On en sait assez, qu’en fait de Goût, ce n’est pas la multitude qui juge sainement. D’ailleurs je n’ai rien exagéré dans ma Critique : Je n’ai rien avancé dont je ne puisse trouver des témoins et des garants.

Car je ne parle ici que d’après les Amateurs expérimentés et intelligents ; capables de savourer la saine Harmonie, de décider du mérite et des talents en ce genre : ils gémissent tous de voir la Musique dégénérer.

Au reste, si c’était le Goût général, en serait-il meilleur, puisqu’il est diamétralement opposé à celui du Siècle dernier ?

Et après tout, où aboutira la licence de ces excès, et la bizarrerie de ces usages, s’ils continuent à faire des progrès ? Que nous annoncerait ce changement, sinon une décadence générale dans les Arts : ils ont entre eux des rapports trop intimes pour ne pas participer mutuellement aux variations qui les dénaturent.

Nous ne sommes déjà que trop menacés de cette décadence. On ne recherche plus n tout que le superficiel et l’affecté : on sème partout à pleines mains les faux brillants. L’Éloquence, la Poésie, l’Architecture ressentent depuis quelque temps des atteintes d’altération trop sensibles.

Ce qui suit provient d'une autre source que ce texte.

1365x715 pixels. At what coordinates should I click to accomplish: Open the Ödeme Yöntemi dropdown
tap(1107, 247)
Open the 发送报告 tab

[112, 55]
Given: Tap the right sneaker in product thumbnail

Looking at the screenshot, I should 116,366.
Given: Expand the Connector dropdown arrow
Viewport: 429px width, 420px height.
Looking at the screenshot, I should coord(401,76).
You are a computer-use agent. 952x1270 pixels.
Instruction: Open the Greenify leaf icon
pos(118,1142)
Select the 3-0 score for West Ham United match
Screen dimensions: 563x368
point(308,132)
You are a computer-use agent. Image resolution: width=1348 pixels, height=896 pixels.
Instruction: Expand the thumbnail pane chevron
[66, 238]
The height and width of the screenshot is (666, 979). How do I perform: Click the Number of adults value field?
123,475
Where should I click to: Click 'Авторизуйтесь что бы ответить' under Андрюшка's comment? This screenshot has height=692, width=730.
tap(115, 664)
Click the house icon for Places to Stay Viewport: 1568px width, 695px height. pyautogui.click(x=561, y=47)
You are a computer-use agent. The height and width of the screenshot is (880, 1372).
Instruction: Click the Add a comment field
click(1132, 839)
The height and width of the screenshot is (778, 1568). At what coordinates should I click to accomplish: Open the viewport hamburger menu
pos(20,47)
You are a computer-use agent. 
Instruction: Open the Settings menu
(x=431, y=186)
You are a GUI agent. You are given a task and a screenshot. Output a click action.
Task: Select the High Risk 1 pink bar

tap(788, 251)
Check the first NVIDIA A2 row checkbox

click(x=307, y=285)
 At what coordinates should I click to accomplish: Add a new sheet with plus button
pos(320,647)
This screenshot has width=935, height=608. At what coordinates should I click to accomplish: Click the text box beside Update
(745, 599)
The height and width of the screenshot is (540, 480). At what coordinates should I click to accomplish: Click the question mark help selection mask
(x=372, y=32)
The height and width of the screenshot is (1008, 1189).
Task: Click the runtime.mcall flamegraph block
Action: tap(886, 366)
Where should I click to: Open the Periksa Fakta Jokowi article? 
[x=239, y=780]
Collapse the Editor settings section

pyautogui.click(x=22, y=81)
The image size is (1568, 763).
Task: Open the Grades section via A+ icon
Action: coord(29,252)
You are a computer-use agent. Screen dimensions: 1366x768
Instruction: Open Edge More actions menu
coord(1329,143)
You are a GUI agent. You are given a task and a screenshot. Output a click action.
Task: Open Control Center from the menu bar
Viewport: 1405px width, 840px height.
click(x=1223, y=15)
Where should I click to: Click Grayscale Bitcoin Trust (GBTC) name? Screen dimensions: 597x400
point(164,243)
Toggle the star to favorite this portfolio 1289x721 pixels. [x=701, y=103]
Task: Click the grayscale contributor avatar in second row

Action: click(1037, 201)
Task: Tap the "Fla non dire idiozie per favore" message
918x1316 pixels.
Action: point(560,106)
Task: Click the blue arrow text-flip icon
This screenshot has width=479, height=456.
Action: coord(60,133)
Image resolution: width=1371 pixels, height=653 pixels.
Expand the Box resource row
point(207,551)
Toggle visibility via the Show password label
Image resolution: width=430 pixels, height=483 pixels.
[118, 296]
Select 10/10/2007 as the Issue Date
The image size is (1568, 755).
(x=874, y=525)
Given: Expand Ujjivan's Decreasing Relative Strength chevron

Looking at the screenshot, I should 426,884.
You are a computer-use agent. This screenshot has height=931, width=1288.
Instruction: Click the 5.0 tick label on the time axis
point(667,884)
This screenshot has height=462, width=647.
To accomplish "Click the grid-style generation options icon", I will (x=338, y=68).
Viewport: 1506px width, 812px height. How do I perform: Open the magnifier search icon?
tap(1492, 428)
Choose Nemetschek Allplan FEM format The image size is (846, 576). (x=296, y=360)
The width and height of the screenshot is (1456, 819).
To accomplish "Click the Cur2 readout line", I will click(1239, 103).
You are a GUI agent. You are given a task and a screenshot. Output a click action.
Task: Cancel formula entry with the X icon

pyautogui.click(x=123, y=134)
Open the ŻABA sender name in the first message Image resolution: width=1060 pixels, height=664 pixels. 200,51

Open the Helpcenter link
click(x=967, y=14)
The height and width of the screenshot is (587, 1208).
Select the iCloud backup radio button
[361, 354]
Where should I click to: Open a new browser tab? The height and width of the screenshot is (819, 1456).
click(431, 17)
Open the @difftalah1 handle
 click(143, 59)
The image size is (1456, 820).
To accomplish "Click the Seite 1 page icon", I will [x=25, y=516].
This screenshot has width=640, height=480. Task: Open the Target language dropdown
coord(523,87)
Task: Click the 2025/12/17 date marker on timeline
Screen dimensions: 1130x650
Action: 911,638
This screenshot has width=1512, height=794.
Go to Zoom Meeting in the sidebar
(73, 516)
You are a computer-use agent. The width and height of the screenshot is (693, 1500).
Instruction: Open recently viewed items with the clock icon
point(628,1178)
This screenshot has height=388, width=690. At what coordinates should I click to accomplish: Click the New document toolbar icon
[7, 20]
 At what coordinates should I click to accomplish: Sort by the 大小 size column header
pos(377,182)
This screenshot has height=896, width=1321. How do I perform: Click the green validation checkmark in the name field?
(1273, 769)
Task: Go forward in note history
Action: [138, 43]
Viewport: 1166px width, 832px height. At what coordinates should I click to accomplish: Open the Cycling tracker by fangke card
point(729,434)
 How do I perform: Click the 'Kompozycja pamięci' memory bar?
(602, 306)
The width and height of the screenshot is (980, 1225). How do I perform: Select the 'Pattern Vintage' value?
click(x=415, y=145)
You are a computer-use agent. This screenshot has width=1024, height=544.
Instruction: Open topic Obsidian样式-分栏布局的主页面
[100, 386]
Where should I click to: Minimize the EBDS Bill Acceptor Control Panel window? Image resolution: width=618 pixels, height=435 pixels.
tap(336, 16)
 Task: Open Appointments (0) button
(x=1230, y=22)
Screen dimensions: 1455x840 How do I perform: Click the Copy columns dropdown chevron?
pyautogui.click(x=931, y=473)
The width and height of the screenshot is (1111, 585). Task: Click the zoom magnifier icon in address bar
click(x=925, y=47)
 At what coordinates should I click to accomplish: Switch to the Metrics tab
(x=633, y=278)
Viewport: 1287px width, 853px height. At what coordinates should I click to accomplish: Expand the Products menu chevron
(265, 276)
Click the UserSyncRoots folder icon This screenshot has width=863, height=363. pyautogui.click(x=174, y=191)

Ce sont de nouveaux mœurs ; c’est une espèce de luxe, d’autant plus facile à s’introduire, qu’il est moins coûteux, et plus à la portée de tout le monde.

Il est donc convenable d’opposer des digues à ce torrent. C’est aux habiles Connaisseurs d’élever leurs Voix contre des coutumes abusives : C’est aux Académies de protéger les efforts des Partisans du bon Goût ; et à tout homme capable de sentiment, de se déclarer hardiment pour la Vérité.